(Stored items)
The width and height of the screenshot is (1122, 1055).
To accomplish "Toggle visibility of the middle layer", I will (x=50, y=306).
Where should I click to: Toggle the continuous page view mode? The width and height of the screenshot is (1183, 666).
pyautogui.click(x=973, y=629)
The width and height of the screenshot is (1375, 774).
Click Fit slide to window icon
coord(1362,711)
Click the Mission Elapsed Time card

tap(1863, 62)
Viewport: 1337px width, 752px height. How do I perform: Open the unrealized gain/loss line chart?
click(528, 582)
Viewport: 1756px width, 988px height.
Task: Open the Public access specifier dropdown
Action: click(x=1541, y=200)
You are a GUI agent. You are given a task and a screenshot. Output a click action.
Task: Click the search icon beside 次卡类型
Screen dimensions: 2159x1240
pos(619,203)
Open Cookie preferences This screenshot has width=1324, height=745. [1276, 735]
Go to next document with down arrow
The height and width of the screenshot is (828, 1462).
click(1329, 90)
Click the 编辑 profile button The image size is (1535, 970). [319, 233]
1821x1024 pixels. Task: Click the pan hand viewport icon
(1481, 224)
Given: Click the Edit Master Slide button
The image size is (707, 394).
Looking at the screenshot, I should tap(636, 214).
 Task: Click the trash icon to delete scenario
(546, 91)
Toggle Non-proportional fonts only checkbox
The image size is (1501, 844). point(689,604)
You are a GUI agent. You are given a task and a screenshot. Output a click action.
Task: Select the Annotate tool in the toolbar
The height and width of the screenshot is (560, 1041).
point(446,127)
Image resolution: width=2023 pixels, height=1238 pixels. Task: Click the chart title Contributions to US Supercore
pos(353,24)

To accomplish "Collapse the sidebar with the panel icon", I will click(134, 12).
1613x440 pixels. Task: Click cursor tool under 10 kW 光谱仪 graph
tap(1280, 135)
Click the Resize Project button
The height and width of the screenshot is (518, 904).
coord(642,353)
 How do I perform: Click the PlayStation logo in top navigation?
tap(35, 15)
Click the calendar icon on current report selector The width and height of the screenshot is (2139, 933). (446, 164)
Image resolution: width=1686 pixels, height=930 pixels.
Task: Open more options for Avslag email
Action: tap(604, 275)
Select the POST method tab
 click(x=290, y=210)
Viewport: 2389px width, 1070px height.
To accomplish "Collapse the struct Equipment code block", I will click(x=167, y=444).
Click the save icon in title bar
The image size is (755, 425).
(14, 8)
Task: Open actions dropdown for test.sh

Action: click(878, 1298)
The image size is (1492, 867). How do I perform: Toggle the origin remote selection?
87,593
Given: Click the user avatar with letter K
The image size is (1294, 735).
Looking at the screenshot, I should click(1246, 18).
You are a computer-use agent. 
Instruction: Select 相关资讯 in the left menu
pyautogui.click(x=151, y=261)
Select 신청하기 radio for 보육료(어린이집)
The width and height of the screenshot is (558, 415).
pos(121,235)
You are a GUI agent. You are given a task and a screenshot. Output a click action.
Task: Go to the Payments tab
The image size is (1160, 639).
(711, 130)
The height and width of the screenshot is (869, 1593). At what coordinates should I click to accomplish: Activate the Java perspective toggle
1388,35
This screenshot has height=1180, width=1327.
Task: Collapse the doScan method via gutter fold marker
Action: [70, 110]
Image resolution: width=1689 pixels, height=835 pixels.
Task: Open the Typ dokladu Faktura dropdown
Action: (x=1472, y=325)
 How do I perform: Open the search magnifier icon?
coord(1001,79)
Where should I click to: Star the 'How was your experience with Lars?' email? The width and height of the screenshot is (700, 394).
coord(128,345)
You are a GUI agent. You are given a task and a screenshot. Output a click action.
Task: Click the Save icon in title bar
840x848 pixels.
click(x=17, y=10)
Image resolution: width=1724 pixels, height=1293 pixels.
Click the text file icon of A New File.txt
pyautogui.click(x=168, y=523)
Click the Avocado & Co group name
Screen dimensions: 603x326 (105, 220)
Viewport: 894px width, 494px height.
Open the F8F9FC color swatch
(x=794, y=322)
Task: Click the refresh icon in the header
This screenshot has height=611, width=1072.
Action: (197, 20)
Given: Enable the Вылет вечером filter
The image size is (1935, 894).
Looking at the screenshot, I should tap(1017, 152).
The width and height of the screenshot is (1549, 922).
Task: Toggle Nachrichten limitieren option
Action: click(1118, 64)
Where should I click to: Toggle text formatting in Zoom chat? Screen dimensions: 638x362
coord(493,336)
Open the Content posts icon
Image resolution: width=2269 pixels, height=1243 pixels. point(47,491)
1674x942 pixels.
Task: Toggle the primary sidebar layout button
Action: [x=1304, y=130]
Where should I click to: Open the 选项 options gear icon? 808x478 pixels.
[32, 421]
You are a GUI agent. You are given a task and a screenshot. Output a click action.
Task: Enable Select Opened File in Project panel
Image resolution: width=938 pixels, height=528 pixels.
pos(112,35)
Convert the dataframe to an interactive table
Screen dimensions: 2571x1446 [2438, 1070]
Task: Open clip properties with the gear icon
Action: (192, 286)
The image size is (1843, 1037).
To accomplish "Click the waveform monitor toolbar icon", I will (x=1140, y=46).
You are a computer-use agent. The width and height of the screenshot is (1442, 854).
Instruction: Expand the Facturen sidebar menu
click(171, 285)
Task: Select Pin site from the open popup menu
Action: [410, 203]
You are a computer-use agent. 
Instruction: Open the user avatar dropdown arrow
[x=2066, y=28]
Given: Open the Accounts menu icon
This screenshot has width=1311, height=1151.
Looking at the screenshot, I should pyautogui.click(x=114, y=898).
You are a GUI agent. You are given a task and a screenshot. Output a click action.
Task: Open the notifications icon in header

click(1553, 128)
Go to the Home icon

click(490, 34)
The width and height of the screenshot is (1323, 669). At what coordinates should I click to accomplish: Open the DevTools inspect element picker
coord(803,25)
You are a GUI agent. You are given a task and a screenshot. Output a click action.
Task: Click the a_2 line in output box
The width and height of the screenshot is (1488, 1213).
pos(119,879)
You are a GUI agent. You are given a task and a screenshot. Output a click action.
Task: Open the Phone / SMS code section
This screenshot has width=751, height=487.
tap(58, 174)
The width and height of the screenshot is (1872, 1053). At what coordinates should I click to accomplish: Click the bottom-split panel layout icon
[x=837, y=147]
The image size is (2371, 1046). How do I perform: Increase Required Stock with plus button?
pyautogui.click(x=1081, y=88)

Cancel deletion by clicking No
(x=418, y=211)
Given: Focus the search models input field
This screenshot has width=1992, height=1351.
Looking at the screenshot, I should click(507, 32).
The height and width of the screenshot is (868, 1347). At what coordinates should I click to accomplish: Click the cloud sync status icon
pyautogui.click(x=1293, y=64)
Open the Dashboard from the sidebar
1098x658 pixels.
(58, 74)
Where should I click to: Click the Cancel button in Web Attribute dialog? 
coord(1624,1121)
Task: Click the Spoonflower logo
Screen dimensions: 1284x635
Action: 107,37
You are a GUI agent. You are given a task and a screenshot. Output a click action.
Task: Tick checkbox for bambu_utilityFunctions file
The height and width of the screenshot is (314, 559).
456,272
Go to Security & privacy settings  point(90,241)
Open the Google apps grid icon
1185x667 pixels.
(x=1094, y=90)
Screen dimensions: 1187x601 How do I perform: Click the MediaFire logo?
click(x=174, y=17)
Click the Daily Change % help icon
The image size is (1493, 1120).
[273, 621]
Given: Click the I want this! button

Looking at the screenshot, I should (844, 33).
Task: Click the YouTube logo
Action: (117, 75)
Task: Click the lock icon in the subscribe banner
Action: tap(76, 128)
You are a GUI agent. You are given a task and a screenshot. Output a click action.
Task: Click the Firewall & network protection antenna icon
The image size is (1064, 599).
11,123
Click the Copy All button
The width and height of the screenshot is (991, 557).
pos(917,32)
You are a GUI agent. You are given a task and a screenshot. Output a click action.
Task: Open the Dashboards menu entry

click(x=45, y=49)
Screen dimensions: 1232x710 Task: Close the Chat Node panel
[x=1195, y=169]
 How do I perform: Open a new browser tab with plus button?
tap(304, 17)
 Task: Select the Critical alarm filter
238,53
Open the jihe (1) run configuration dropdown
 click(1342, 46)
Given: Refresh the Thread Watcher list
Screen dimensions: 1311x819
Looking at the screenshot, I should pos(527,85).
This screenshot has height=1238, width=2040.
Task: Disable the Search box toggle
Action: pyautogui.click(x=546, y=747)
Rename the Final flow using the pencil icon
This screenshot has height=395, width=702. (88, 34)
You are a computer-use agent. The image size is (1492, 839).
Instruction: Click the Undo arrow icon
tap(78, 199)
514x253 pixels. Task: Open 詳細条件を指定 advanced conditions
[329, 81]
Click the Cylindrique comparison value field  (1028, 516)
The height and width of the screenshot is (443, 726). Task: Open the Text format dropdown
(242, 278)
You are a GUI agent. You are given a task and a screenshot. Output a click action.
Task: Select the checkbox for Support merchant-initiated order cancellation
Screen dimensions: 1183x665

• What is required: For each line in the data that contains the string "Enable", give a copy of that line.

• Written solution:
Given: Enable the Вылет вечером filter
Task: Enable Select Opened File in Project panel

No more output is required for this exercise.